If a housing authority is successful in assisting an applicant to prevent homelessness, but the applicant’s needs are such that there is a continuing risk of homelessness, then they will want to work with other agencies to ensure that support is put in place, to assist that person for the future prevention of homelessness.
A housing authority does not have to directly secure accommodation, though it can do where appropriate. This appears to import a type of discretionary housing provision to Part 7.
The Relief Duty comes to an end after 56 days (s.189B(4)). If the housing authority has the information it requires to make the s.184 decision on day 57, it should not delay in notifying the applicant. However, if further inquiry is required then the housing authority has a maximum of 15 days, after the 56 days, to notify the applicant of its s.184 decision (see Code of Guidance paragraph 14.16).
Deliberate and unreasonable refusal to co-operate (sections 193B and 193C)
Both the Prevention and Relief Duties can be brought to an end under s.193B and s.193C if an applicant deliberately and unreasonably refuses to take any of the steps that they agreed to take (or the housing authority set out for them to take where agreement could not be reached) in their personalised housing plan.
The housing authority must issue a warning notice, which warns the applicant that the duty will come to an end if they continue to refuse to co-operate, and which warns the applicant of the consequences, including the applicant not being owed the full s.193(2) duty, but rather a temporary duty if they were otherwise eligible. Sufficient time should be given to allow the applicant to rectify the situation.
Housing authorities are required to develop a procedure to be followed when issuing notices bringing their prevention or relief duties to an end under s.193B(2). The Homelessness (Review Procedure etc.) Regulations 2018 govern the decisions to issue a notice ending the Prevention and Relief Duty.
There are two types of referral in the new legislation: the duty on a ‘specified public body’ to refer to a housing authority a person they believe is homeless or at risk of homelessness, and a referral duty between housing authorities when an applicant has no local connection to an area.
Where a “specified public authority” considers that someone they are working with is or may be homeless or threatened with homelessness, they must refer that person’s details to a housing authority, but only if the person agrees to the notification being made.

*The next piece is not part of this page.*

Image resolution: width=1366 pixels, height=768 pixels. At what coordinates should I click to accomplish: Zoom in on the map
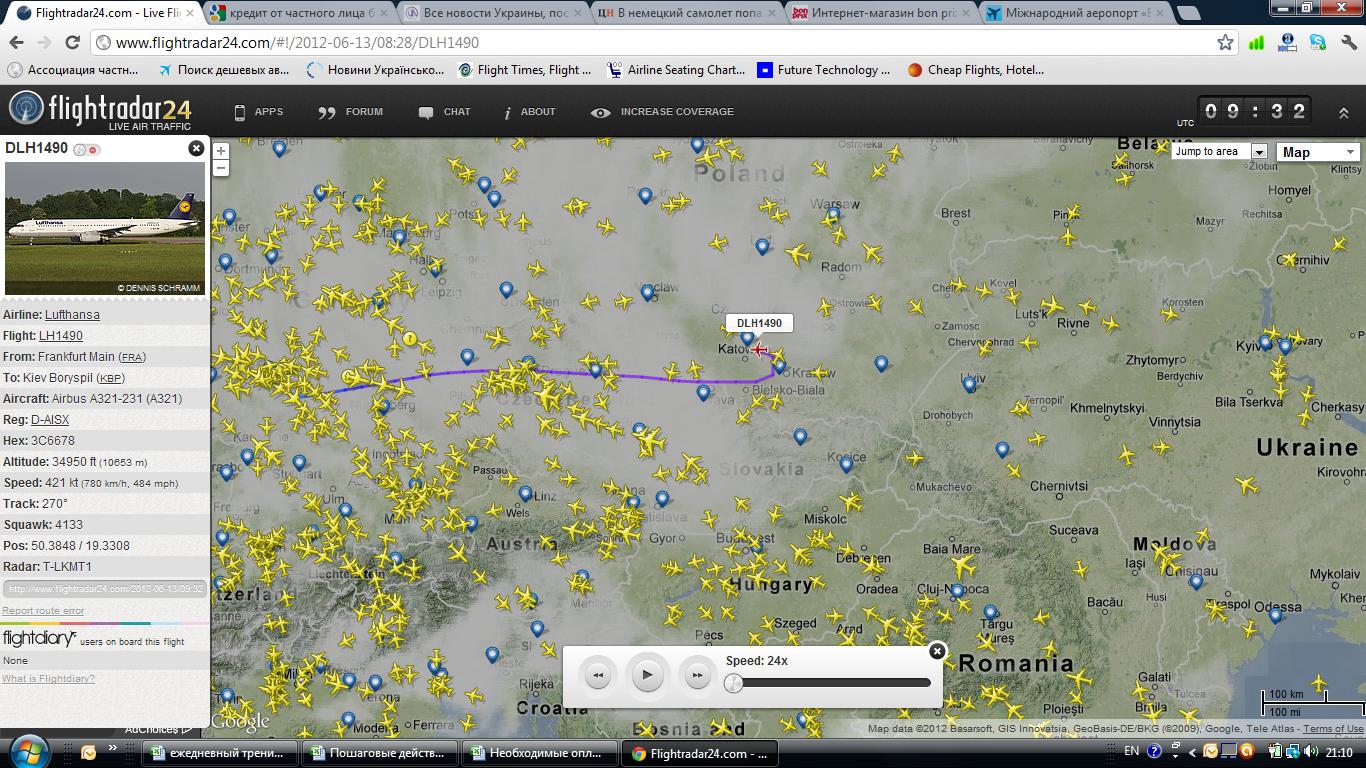click(x=221, y=151)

Further details about what is meant by “specified public authorities” will be set out in regulations.
How the duty works between housing authorities in practice will be determined in each local area. For example, housing authorities may want to develop standard referral mechanisms or forms, and public bodies may want to undertake training to support them in identifying people who are homeless or threatened with homelessness.

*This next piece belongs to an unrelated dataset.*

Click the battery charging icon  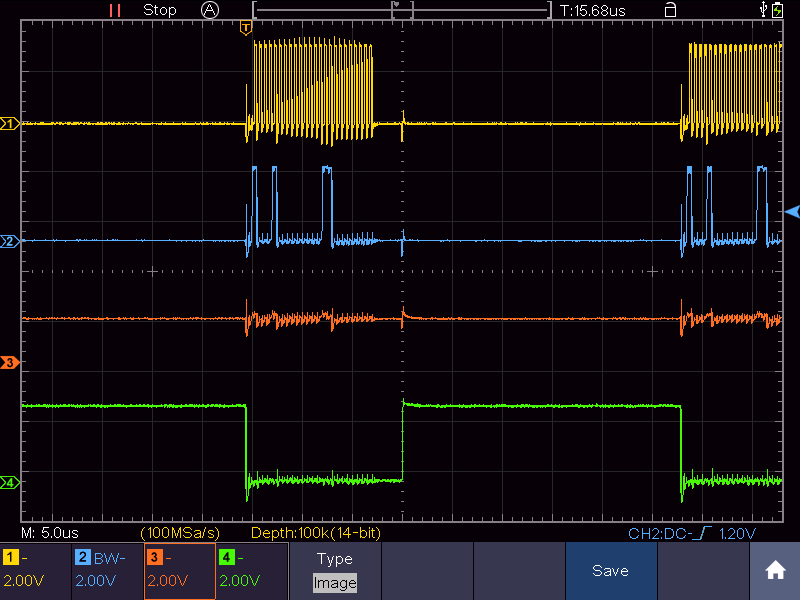[x=777, y=10]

The key principle in this legislation is the prevention of homelessness. The emphasis on advice, information and support should empower potential homeless applicants to prevent their own homelessness. However, for many, a greater need for practical support from the housing authority will be required.
The new duties create an enormous challenge to housing authorities. A culture change is required, to adapt to the new duties. The old legislation invited ‘gate keeping’, to keep homeless applicants from achieving a route into the scarce supply of social housing. The new legislation invites an infinite number of opportunities for housing authorities to avoid having to make a s.184 decision, by preventing and relieving a person of their homelessness, whilst preserving the main housing duty for the most acute cases.
DISCLAIMER: This bulletin is no more than a summary of the Act, chosen selectively for the purposes of discussion only. It is not legal advice and should not be treated as such. It should not be relied upon in any respect. Recipients should always seek legal advice if proposing to take action following this commentary.